= Task brief =
Starting with the line containing "South Side Residents" and going on through the line containing "Wingo (34, 2019)", return the lines of the data below exactly, and only those.

# # # # # # #

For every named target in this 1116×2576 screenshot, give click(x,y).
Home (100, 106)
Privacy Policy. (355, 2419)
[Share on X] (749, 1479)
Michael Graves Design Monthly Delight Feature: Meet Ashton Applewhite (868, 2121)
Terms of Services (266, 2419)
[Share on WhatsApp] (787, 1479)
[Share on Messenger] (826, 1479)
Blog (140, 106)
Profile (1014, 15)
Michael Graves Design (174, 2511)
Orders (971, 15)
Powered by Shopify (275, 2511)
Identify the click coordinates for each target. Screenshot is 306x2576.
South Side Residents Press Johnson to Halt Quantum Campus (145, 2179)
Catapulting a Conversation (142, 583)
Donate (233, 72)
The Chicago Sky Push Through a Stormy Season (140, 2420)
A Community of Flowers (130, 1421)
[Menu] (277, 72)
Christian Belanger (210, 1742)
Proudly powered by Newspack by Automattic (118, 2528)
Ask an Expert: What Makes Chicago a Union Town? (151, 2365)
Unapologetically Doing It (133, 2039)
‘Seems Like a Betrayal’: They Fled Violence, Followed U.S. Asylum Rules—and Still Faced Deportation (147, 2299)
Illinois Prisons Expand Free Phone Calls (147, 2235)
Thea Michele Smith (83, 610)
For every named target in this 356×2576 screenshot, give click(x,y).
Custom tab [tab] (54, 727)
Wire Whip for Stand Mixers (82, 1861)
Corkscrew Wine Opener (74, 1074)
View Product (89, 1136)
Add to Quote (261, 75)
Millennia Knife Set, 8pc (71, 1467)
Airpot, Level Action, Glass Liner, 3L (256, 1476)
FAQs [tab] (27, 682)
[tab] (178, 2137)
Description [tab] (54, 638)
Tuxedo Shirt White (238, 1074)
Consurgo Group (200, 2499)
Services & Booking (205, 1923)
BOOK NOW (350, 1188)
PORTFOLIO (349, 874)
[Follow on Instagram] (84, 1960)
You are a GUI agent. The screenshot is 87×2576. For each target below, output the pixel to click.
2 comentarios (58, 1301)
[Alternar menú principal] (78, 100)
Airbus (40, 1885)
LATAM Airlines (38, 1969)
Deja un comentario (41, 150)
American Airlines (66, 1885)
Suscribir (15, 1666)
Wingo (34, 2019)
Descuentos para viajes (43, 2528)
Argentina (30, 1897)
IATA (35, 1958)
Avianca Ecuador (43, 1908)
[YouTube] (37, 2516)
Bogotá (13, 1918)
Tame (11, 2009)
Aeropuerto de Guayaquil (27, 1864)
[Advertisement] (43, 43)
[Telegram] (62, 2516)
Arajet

# # # # # # #

= The answer =
South Side Residents Press Johnson to Halt Quantum Campus (145, 2179)
Catapulting a Conversation (142, 583)
Donate (233, 72)
The Chicago Sky Push Through a Stormy Season (140, 2420)
A Community of Flowers (130, 1421)
[Menu] (277, 72)
Christian Belanger (210, 1742)
Proudly powered by Newspack by Automattic (118, 2528)
Ask an Expert: What Makes Chicago a Union Town? (151, 2365)
Unapologetically Doing It (133, 2039)
‘Seems Like a Betrayal’: They Fled Violence, Followed U.S. Asylum Rules—and Still Faced Deportation (147, 2299)
Illinois Prisons Expand Free Phone Calls (147, 2235)
Thea Michele Smith (83, 610)
For every named target in this 356×2576 screenshot, give click(x,y).
Custom tab [tab] (54, 727)
Wire Whip for Stand Mixers (82, 1861)
Corkscrew Wine Opener (74, 1074)
View Product (89, 1136)
Add to Quote (261, 75)
Millennia Knife Set, 8pc (71, 1467)
Airpot, Level Action, Glass Liner, 3L (256, 1476)
FAQs [tab] (27, 682)
[tab] (178, 2137)
Description [tab] (54, 638)
Tuxedo Shirt White (238, 1074)
Consurgo Group (200, 2499)
Services & Booking (205, 1923)
BOOK NOW (350, 1188)
PORTFOLIO (349, 874)
[Follow on Instagram] (84, 1960)
You are a GUI agent. The screenshot is 87×2576. For each target below, output the pixel to click.
2 comentarios (58, 1301)
[Alternar menú principal] (78, 100)
Airbus (40, 1885)
LATAM Airlines (38, 1969)
Deja un comentario (41, 150)
American Airlines (66, 1885)
Suscribir (15, 1666)
Wingo (34, 2019)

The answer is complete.